Dalla Tunisia a Messina per studiare, ma in Italia trova "l'orco" e subisce violenza. La storia di una giovanissima
Messina – Nei giorni caldi della discussione, in Senato, sulla legge in tema di violenza di genere, una sentenza a Messina riaccende i riflettori sulle vicende, umane e delicatissime, sulle quali impatta la giurisprudenza e la legislazione.
Il verdetto
Dietro la sentenza di condanna a 4 anni per un noto commerciante messinese, infatti, c’è la storia di una ragazza giovanissima, vittima di approcci che non aveva voluto, che non aveva cercato e che aveva subìto senza neppure aver il tempo di esprimere o negare il consenso.
Il verdetto è del Tribunale (presidente Sergi) che riconosce colpevole di violenza sessuale il 65enne, assistito dagli avvocati Nino Favazzo e Nunzio Rosso. A denunciarlo è stata la giovane sorella della moglie, una giovanissima tunisina pesantemente palpeggiata dal cognato.
Dalla Tunisia a Messina per studiare, invece trova “l’orco”

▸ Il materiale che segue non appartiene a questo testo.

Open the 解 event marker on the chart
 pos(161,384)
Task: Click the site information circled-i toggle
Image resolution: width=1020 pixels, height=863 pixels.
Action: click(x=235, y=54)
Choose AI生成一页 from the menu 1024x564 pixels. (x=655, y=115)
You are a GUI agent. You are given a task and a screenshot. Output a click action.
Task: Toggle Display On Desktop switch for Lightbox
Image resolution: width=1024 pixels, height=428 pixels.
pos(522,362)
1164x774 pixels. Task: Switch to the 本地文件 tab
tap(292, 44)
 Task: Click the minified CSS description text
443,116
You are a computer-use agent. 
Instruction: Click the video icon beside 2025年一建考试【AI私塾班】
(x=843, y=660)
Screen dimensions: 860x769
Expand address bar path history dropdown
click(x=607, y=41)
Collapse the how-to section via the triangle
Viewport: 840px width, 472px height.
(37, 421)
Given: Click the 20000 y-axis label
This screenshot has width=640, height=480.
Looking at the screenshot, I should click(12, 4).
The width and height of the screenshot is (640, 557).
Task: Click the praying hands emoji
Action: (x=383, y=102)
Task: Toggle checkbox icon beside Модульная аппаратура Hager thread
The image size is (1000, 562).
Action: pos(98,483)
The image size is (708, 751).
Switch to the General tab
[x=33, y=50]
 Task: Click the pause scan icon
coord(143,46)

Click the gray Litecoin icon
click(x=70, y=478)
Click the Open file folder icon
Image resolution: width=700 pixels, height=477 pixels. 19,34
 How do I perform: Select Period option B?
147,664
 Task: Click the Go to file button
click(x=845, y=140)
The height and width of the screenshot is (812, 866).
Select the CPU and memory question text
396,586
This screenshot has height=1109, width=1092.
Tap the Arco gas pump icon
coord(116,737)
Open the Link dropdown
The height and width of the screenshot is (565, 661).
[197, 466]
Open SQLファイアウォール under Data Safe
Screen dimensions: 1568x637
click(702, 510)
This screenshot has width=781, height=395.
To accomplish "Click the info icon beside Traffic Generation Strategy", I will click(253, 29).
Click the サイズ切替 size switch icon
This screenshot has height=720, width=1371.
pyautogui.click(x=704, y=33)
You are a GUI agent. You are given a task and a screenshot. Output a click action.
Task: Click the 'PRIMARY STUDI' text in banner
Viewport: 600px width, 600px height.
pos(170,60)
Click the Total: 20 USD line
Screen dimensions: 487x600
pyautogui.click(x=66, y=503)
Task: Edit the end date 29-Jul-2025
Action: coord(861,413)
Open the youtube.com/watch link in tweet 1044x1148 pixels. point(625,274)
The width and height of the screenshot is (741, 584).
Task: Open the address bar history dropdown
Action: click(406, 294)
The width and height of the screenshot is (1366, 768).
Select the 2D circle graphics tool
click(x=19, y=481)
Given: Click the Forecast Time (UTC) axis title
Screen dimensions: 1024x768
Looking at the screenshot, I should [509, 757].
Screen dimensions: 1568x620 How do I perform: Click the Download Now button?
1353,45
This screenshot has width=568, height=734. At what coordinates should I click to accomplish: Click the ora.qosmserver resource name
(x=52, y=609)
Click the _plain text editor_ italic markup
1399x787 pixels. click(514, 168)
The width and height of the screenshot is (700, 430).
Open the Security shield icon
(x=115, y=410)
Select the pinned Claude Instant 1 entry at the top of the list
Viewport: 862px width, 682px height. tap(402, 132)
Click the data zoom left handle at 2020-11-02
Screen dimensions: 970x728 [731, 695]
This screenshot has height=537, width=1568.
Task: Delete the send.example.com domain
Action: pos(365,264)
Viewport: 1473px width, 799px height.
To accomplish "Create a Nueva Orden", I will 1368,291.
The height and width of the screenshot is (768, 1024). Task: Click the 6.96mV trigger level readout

La ragazza era arrivata in Italia dalla Tunisia appena maggiorenne, col sogno di conseguire la licenza media. Per farlo, era andata a vivere dalla sorella, “comprata” dal marito in Tunisia e condotta in Italia. Qui però ha dovuto subire le pesanti attenzioni del cognato che, nel 2021, le infila una mano nelle mutande. Lei, scioccata, scappa e si rifugia da un’amica della sorella e, qualche settimana dopo, malgrado la paura e la vergogna si decide a denunciare, assistita dall’avvocata Cettina La Torre. Il processo si chiude ora con la condanna a 4 anni di reclusione. L’uomo nel frattempo è sotto processo per maltrattamenti: anche la moglie lo ha denunciato, raccontando di lunghi e continui soprusi.